La nuova strategia adottata è quella dello straniamento: perché questa volta non si ricorre più all’anarchia compositiva tout court, all’improvvisazione freak in grado di far a brandelli la tradizionale forma – canzone. Né sono presenti lunghe jam destrutturate. Tutti i brani durano dai quattro ai sei minuti, ed ognuno di essi poggia su ben riconoscibili linee melodiche, a volte allegre e frizzanti, altre algide ed eteree, sempre colorate e fantasiose. Ma prima di coglierne gli aspetti ludici ed immediati bisogna attraversare strati di distorsioni electro – wave, stordenti effetti space – drone, gusto krauto e ritmi dancefloor modificati, resi liquidi e cangianti.
Proprio a questo punto subentra lo straniamento: non si riesce più a capire se quello che si sta ascoltando è melodia lisergica nella vena di Beatles, Byrds, Tomorrow e Pretty Things, filtrata però dal lirismo cosmico dei Pink Floyd, o se le onnipresenti folate di tastiere e sintetizzatori non guardino piuttosto all’elettronica tedesca dei primi Settanta, rielaborata da Flaming Lips e Mercury Rev, privati però delle chitarre. Oppure, ancora: certi sfasamenti ritmici non potrebbero essere accostabili ad una trasposizione allucinogena dei Talking Heads? Ma è altrettanto lecito leggere questo disco come il tentativo di teletrasportare i Tangerine Dream dalla Via Lattea al pianeta Terra, inglobando le loro suite stellari in brevi sfondi soleggiati e verdeggianti. Forse, più “semplicemente”, il collettivo animale ha voluto omaggiare gli intrecci vocali dei Beach Boys e il minimalismo strumentale di Steve Reich e Terry Riley, fondendo i due stili in mini suite ipnotiche e trasognate.

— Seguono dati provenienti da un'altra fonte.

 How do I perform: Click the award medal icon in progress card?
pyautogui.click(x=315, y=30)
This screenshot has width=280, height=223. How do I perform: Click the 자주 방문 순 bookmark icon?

Confusi? Beh, aspettate di sentire il disco. D’altra parte la copertina funge da perfetta rappresentazione grafica del contenuto sonoro: fissatela per due secondi e sarete già trasportati nel mondo inverosimile di “Merriweather Post Pavilion”. Ma non fate l’errore di accantonarlo dopo un solo ascolto, causa lo stordimento che inevitabilmente si prova al primo approccio. Non demordete ed entrate nel suo universo, naufragate nel mare increspato e luccicante che questi grandi musicisti sono stati in grado di creare. Avanguardia in formato “easy listening”, e per una volta il plauso che la critica di mezzo mondo sta tributando loro è ampiamente meritato.